Did I really say that?! Have you ever been embarrassed or ashamed of your child’s behavior? Have they begged, pleaded and cried for something in the grocery store or in the Mall? Has your child ever disrespected you in front of company? Or done some crazy thing like jump from the edge of the couch onto your visitor’s lap?
We expect small children to be a little, well..a little less graceful than older children don’t we? I mean they are growing and learning, right?! There are times however that our children just go a little crazy and we bow our heads in shame, shake our heads in embarrassment and think, “I must be doing something wrong!” or “I didn’t teach them that! What are they thinking??”
Recently one of our teens made a big boo boo. BIG (to us anyway)! It was definitely one of those embarrassing moments where you look at them in wonder and aww and say “WHAT WERE YOU THINKING?”
As we have been working through this crazy incident, God has reminded us of 6 things we can do when our children embarrass us. I thought I would share them with you.
Get over it! Yes…get over it. Although we are a family unit and some things our children may do will embarrass us, it’s more about them learning and growing than our pride. Here is a little secret: just because your children make mistakes doesn’t mean you are a bad parent. It does mean that children have a sinful nature and will make mistakes and wrong choices. Big and small.
Don’t overreact. Did you ever think that the shock and horror we display “may” embarrass them also? Even a small child knows when they have done wrong. You mustn’t let your emotions carry you away and cause you to display unhealthy actions. I certainly wasn’t perfect in this latest episode, but I tried super hard not to lose it. I cried a lot, which was actually more grievous to our teen than any words I could have said.
Sometimes the consequences life hands our children are really enough. We want to exert our rights as a parent and bring the hammer down, but we need to think about the personality of our child. Sometimes they need a little “extra” punishment, depending on age and personality, but many times they do not.

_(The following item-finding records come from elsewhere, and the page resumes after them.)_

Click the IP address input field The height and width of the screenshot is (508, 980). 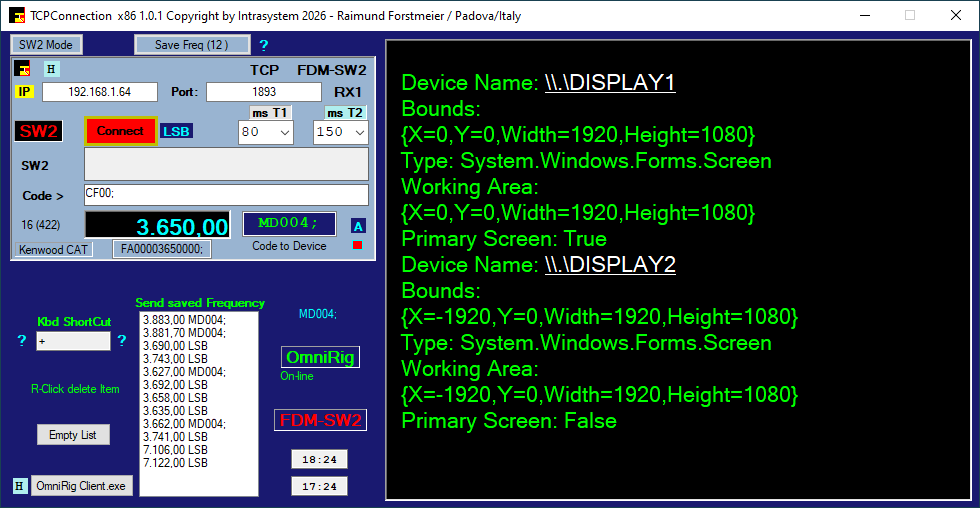[x=100, y=92]
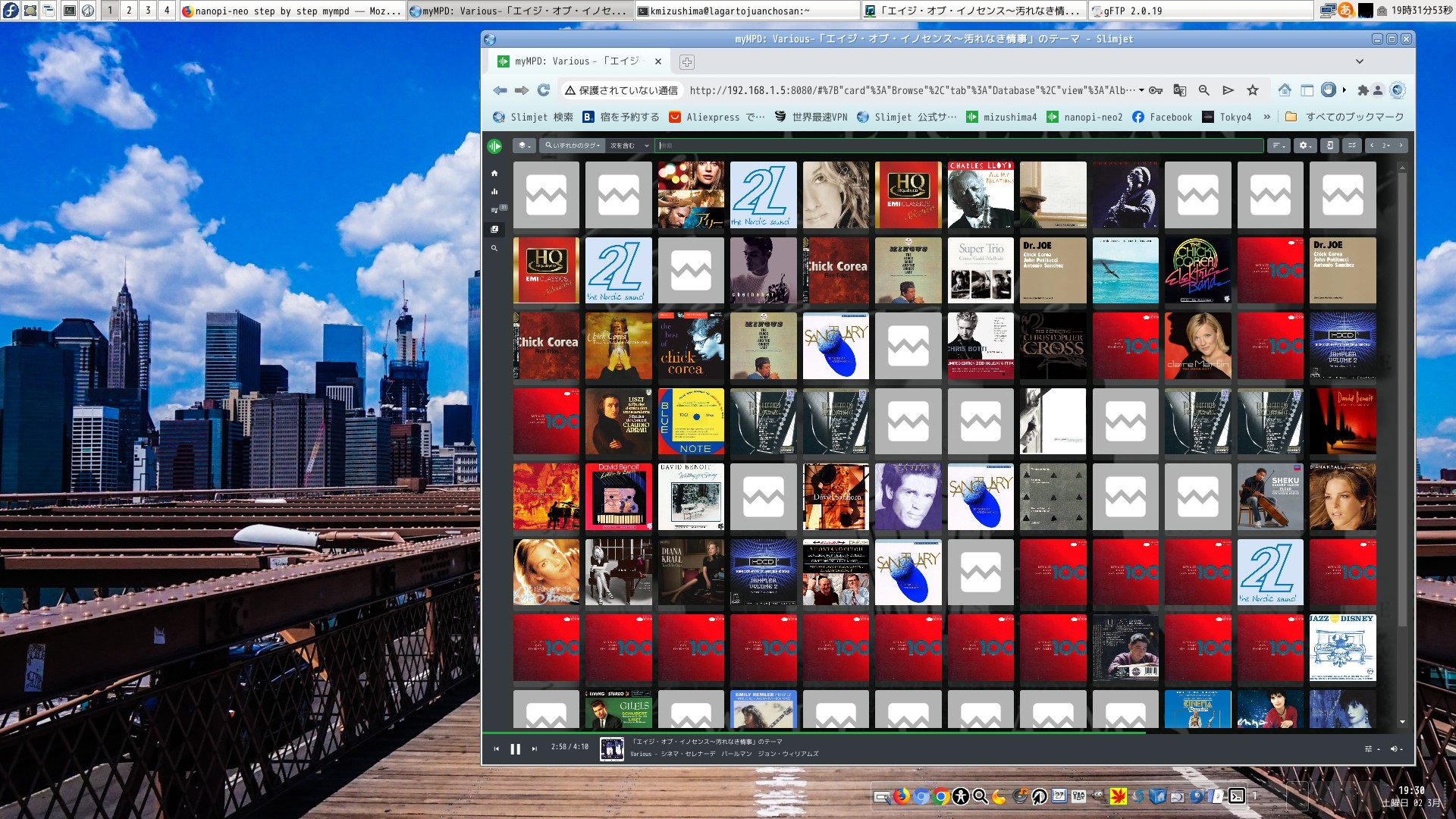Viewport: 1456px width, 819px height.
Task: Pause the currently playing track
Action: click(x=516, y=748)
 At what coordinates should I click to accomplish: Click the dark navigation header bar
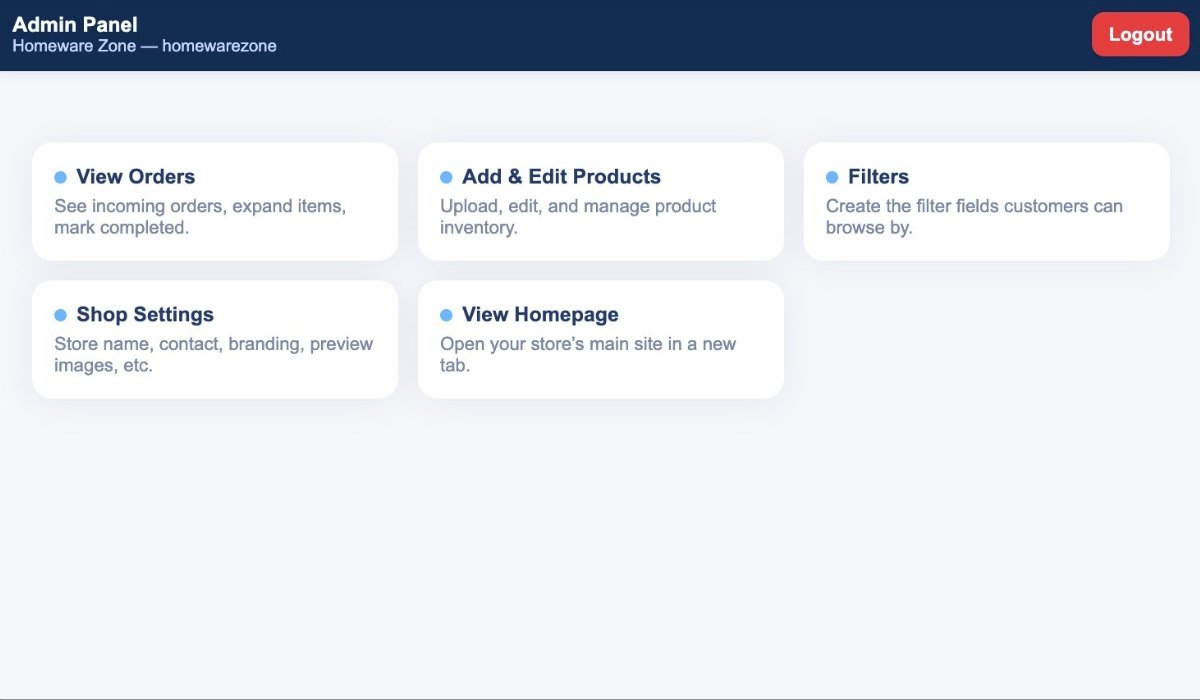click(x=600, y=35)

I have always liked to believe that my children are smart enough to avoid making the same mistake again and accept what life has handed them and move on and learn. Our job is not to break the spirit of our child but to help it to grow and flourish… Yep even when BIG mistakes are made.
Get to the heart of the matter. When BIG things go wrong there is usually a reason. Only you can decide what that is for your own child. You know them better than anyone. Ask the Lord to show you something deeper about your child.

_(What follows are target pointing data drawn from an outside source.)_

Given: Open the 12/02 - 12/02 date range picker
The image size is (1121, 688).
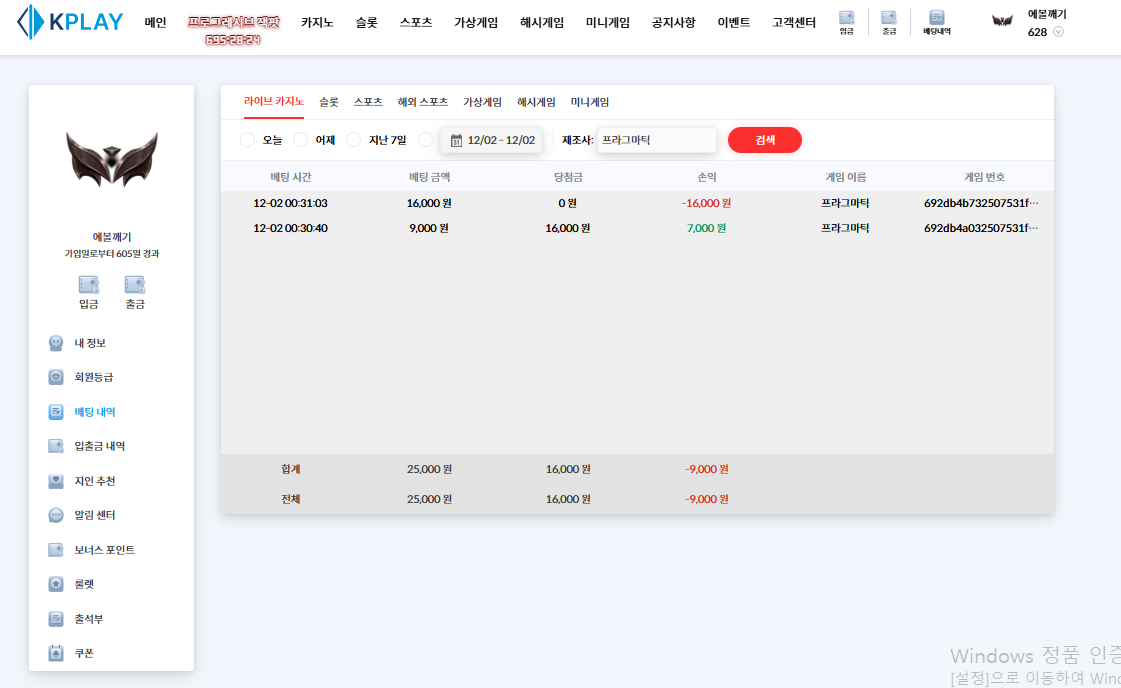Looking at the screenshot, I should (x=492, y=140).
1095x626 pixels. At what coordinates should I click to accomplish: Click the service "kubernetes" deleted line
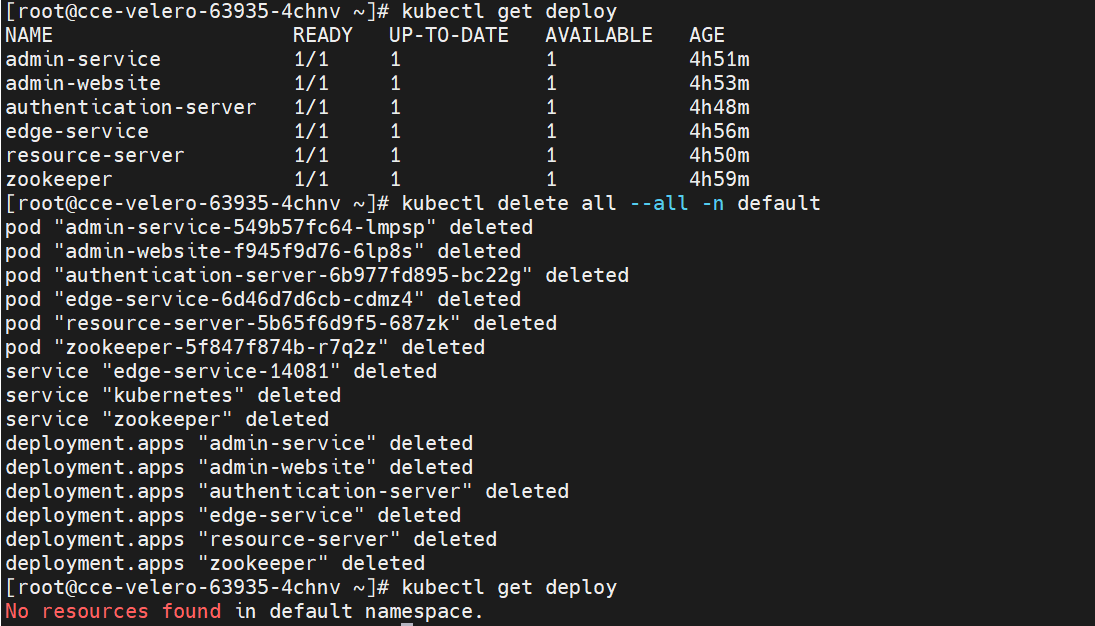[173, 395]

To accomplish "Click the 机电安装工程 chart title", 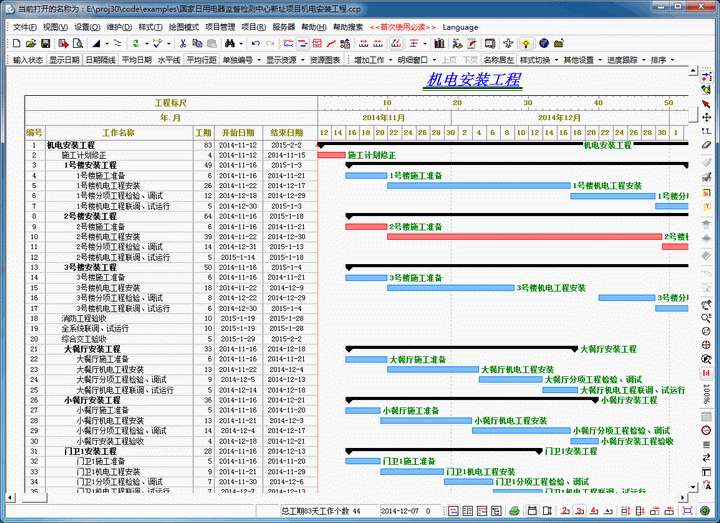I will coord(473,78).
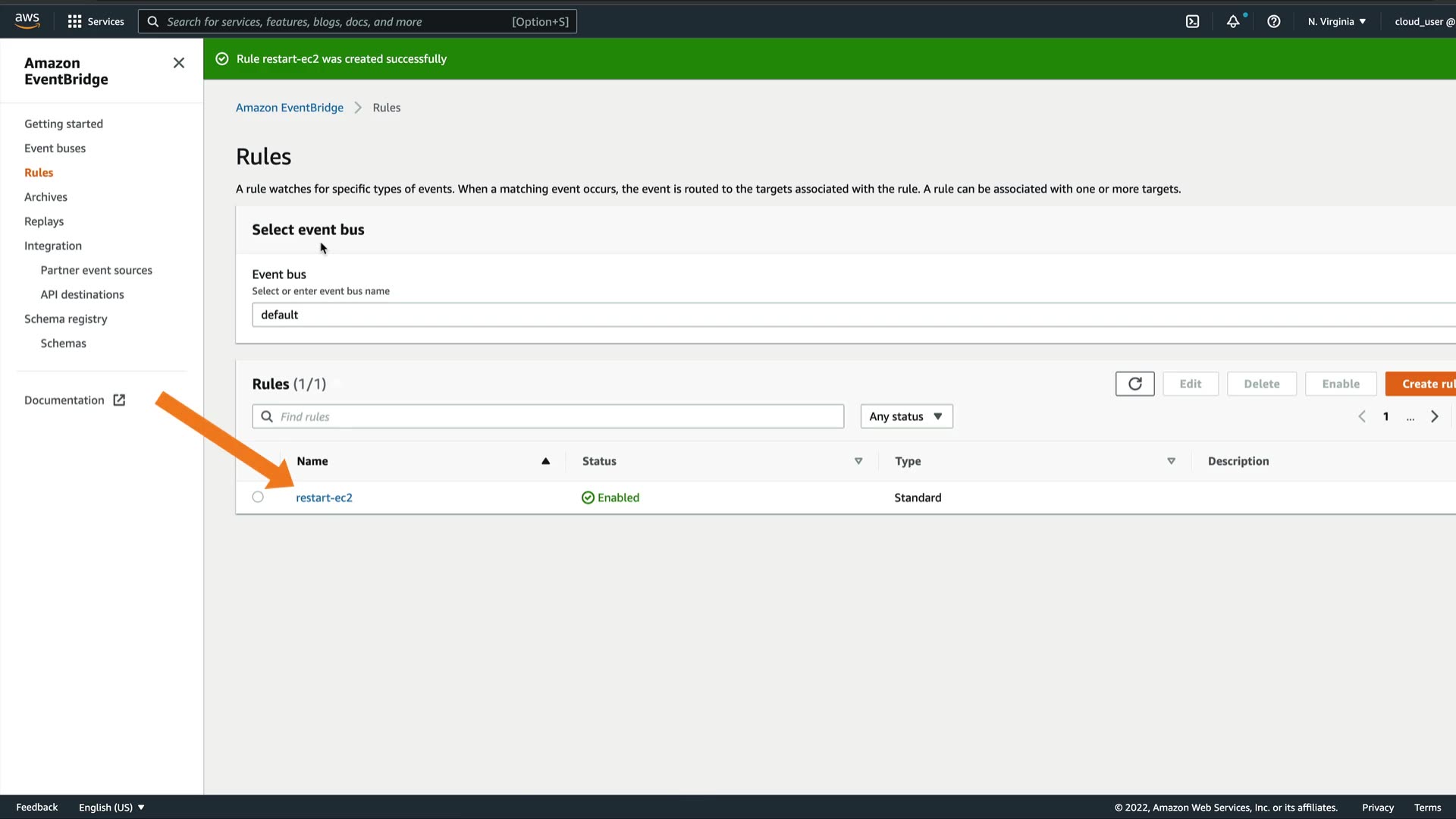Select the restart-ec2 rule radio button
1456x819 pixels.
click(258, 497)
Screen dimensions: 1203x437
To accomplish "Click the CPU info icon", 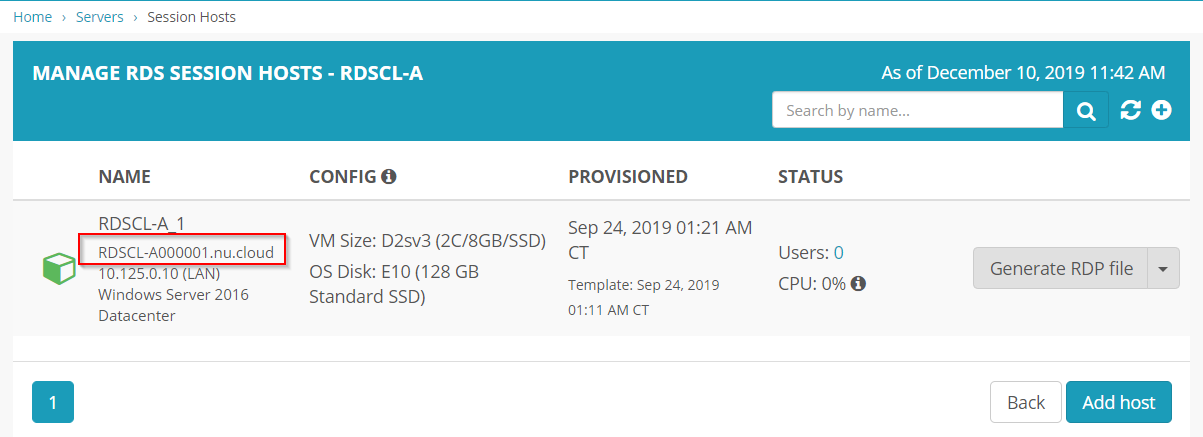I will click(x=858, y=283).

Go to the Word and seek out scripture for your child. Uplifting, loving scripture! They know their failure! Show them in God’s Word how much they are loved! Write it down for them, speak it to them. This helps us as a parent, just as much as it helps the child.
Forgive Them.. Yes, it’s super important for us as parents to forgive our children. We mustn’t harbor any unforgiveness in our hearts for mistakes our children have made.
I said to my teen “Do you know that you could never do anything that would make me stop loving you and that I forgive you.” Want to know what she said? “I know now!”
Wow! Wouldn’t you think your own flesh and blood would KNOW that? She does now!
Last thing…move on! Almost every day we are reminded of this big mistake that was made. We are refusing to let it get us down, set us back or drive us to despair. No! We will look to the Father and stand on His promises!
“And we know that God causes all things to work together for good to those who love God, to those who are called according to His purpose.
“No, in all these things we are more than conquerors through him who oved us.”
I learned long ago.. you can look back, but don’t stare. Life lessons are meant to move us forward and keep us bearing much fruit, not keep us stuck in the past.